3^rd Annual Kidney Congress

Biography

Biography: Hua Zhou

Abstract

We had previously reported that renal miR-150 correlates with chronicity in repeated kidney biopsies from lupus nephritis (LN) patients and that miR-150 agonist upregulates profibrotic and downregulates antifibrotic proteins in human podocyte, tubular, and mesangial cells. This suggests that miR-150 may be a target for treating renal fibrosis.
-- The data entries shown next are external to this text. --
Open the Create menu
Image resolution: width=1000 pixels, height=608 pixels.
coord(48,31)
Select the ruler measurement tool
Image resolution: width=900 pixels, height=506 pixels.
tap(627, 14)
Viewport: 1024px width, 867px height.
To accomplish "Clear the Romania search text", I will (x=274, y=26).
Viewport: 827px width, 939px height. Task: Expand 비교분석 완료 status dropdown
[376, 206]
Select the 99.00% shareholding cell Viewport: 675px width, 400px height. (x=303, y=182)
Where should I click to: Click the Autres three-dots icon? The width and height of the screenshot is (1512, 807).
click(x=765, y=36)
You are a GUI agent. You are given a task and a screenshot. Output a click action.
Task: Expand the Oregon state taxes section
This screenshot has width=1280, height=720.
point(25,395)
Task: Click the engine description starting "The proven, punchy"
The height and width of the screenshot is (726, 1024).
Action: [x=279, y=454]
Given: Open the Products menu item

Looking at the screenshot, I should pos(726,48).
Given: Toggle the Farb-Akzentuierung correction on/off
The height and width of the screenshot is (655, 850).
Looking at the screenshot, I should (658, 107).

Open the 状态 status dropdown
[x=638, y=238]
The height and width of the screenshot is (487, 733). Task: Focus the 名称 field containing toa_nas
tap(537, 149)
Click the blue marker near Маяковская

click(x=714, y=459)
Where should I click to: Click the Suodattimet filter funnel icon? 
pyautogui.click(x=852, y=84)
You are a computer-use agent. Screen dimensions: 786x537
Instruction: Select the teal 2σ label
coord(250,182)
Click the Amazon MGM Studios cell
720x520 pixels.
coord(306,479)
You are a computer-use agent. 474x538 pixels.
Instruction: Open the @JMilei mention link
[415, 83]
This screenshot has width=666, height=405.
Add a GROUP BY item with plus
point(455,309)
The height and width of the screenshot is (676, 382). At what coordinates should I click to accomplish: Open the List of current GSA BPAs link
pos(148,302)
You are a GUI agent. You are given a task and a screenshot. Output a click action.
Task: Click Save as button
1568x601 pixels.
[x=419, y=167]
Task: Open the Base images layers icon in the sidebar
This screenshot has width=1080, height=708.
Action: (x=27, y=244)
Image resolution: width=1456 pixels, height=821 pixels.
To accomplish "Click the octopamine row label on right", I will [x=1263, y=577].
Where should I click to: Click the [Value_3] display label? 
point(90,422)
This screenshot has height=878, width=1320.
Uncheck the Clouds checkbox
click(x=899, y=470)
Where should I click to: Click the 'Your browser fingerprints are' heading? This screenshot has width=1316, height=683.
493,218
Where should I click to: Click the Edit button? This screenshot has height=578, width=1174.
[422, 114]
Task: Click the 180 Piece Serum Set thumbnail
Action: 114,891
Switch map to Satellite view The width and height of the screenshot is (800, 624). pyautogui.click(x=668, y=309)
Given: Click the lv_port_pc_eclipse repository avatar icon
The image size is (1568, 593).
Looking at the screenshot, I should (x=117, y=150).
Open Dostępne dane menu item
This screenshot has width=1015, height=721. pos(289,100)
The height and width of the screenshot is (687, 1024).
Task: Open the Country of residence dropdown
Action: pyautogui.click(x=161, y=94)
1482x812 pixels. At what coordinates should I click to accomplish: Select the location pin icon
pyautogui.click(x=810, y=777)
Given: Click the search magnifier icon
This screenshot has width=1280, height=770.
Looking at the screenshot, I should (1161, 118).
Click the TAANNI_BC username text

We recently found that circular HLA-C might regulate miR-150 in LN patients with simple class IV. In this study, we subcutaneously injected locked nucleic acid (LNA)-anti-miR-150 (2mg/kg) in fcgr2b-/- mice, which is a spontaneous LN mouse model with different pathological classification. LNA-anti-miR-150 with FAM was seen in kidneys 6hr after injection. Renal miR-150 increased 2-fold in 40-week LN mice. LNA-anti-miR-150 (twice/week for 6-8 weeks) decreased renal miR-150 levels to around 30% of the diseased mice with scrambled LNA injection but did not show any other organ toxicity. Inhibition of renal miR-150 significantly attenuated proteinuria and kidney injury seen on PAS and MASSON. The levels of proinflammatory genes (Il6A, Ifn-γ, Tnf-α) and profibrotic genes (TGF-β, α-smooth muscle antibody, fibronectin) remarkably decrease and the expression of the anti-fibrotic gene (suppressor of cytokine signaling 1) increased. Lastly, we validated miR-150 in renal biopsies from new onset female LN patients with class III to class V (n=18) without treatment of steroid and immunosuppressant. We found renal miR-150 in LN patients increased compared with normal kidney tissue. We conclude that miR-150 inhibition protected LN from progression by downregulating proinflammatory and profibrotic genes and up-regulating anti-fibrotic genes. This suggested that LNA-anti-miR-150 may be a potential agent for treating renal fibrosis.